Zitierter Text =>
• • • •

URI: 
       # taz.de -- Schauspiel Stuttgart: Exkursion mit Taschenlampe
       
       > Im Stuttgarter Theaterabend „Hirnbonbon“ werden Tagebuchtexte des
       > bildenden Künstlers Dieter Roth zu einer großartigen Spielvorlage.
       
   IMG Bild: Die Anmutung der Kälte auf der Bühne in „Hirnbonbon“ stammt von der Bühnenbildnerin Maria-Alice Bahra.
       
       Probleme mit sich selbst hat fast jeder mal. Probleme mit sieben
       unterschiedlichen Versionen dieses Selbst, die wiederum auch alle ein
       Problem haben, sind eine komplexere Angelegenheit. Diese sieben gestörten
       Ichs verkörpern zusammen den Künstler Dieter Roth in „Hirnbonbon“, einem
       Theaterabend in Stuttgart, inszeniert von Christiane Pohle.
       
       Dass der Künstler Dieter Roth, dessen Kunstwerke dem Zerfall von Leben
       gewidmet sind, keine Frohnatur war, lässt sich vermuten. Zu sehen sind
       viele seiner Werke zum Beispiel in der Stuttgarter Staatsgalerie – das
       Staatstheater führt nun in einer Zusammenarbeit mit dem Museum seine Texte
       als Stück auf. Verglichen damit wirken die bekannten Wurstinstallationen
       und Schimmelbilder wie Objekte aus euphorischen Tagen.

• • • •

Datenauszug =>
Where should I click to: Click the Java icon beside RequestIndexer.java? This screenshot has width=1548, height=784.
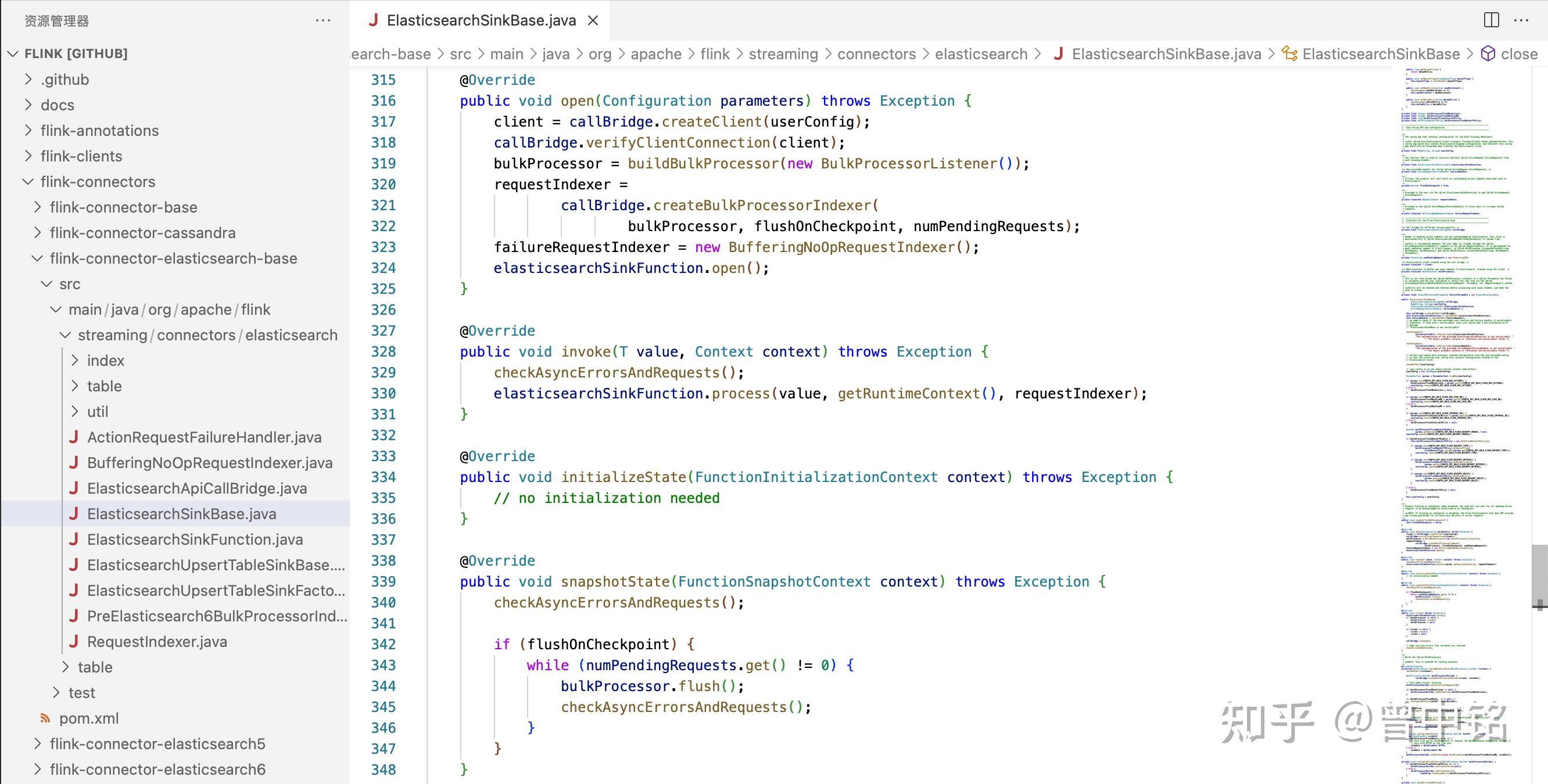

• • • •

Aufgabe =>
Schreiben Sie aus der Theaterkritik oben den Abschnitt wörtlich ab, der mit den Worten „Dass der Künstler“ anfängt und mit „aus euphorischen Tagen.“ aufhört.

Richtige Antwort =>
Dass der Künstler Dieter Roth, dessen Kunstwerke dem Zerfall von Leben
       gewidmet sind, keine Frohnatur war, lässt sich vermuten. Zu sehen sind
       viele seiner Werke zum Beispiel in der Stuttgarter Staatsgalerie – das
       Staatstheater führt nun in einer Zusammenarbeit mit dem Museum seine Texte
       als Stück auf. Verglichen damit wirken die bekannten Wurstinstallationen
       und Schimmelbilder wie Objekte aus euphorischen Tagen.